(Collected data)
--- START ---
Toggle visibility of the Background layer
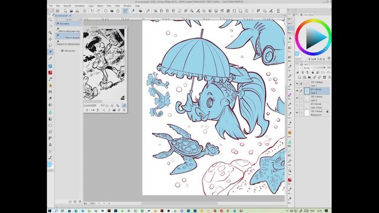The width and height of the screenshot is (379, 213). (x=297, y=113)
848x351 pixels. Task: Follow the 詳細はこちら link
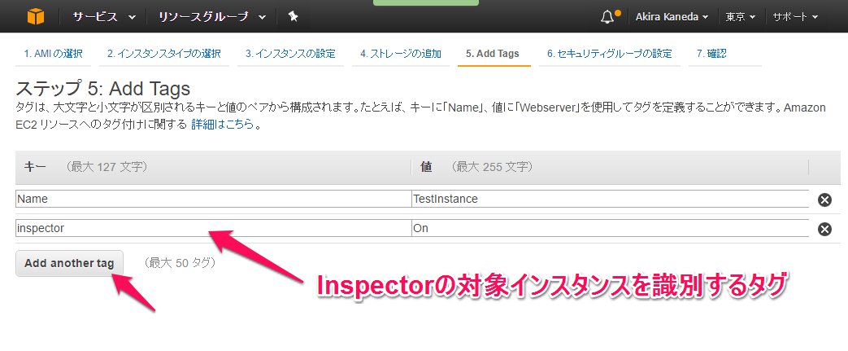[x=222, y=125]
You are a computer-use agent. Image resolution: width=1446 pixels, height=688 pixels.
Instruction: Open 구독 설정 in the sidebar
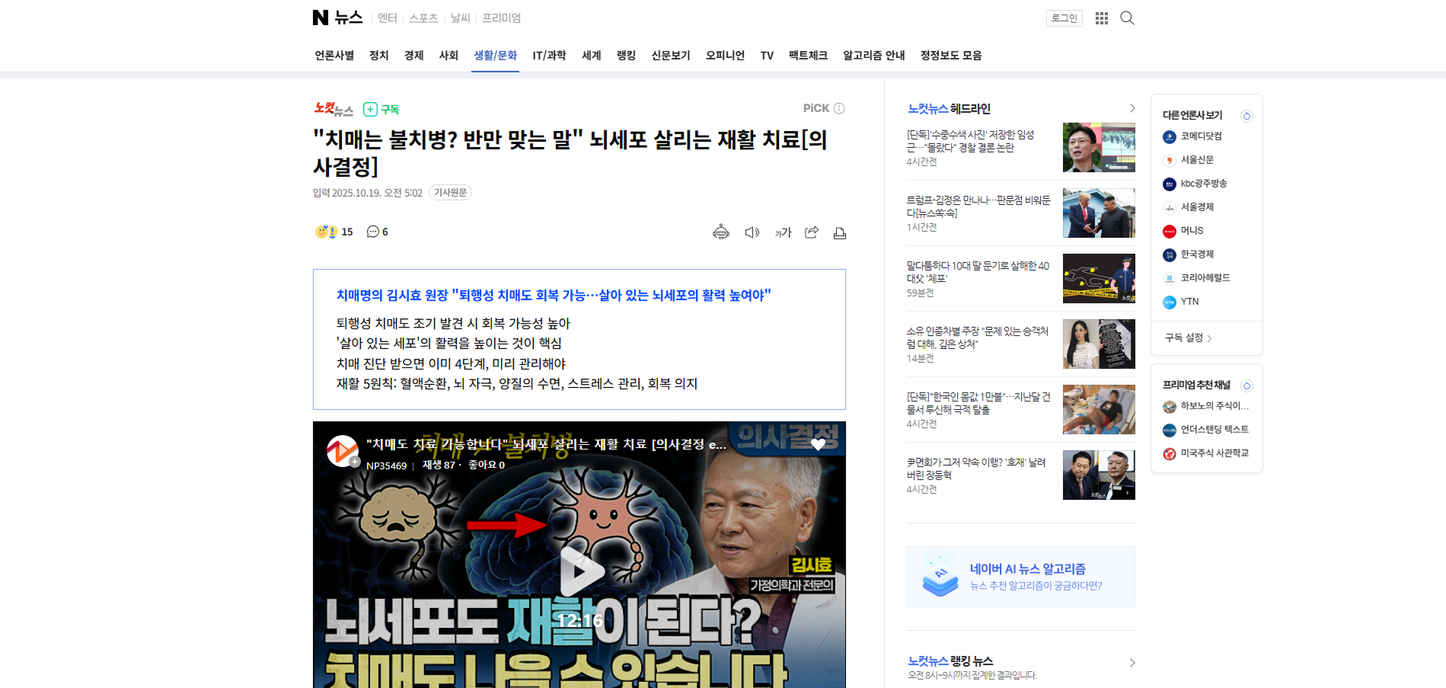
--- END ---
* What the exercise asks *
Could you write out the records exactly while omitting every picture?

* Expected answer *
Toggle visibility of the Background layer
The width and height of the screenshot is (379, 213). (x=297, y=113)
848x351 pixels. Task: Follow the 詳細はこちら link
[x=222, y=125]
You are a computer-use agent. Image resolution: width=1446 pixels, height=688 pixels.
Instruction: Open 구독 설정 in the sidebar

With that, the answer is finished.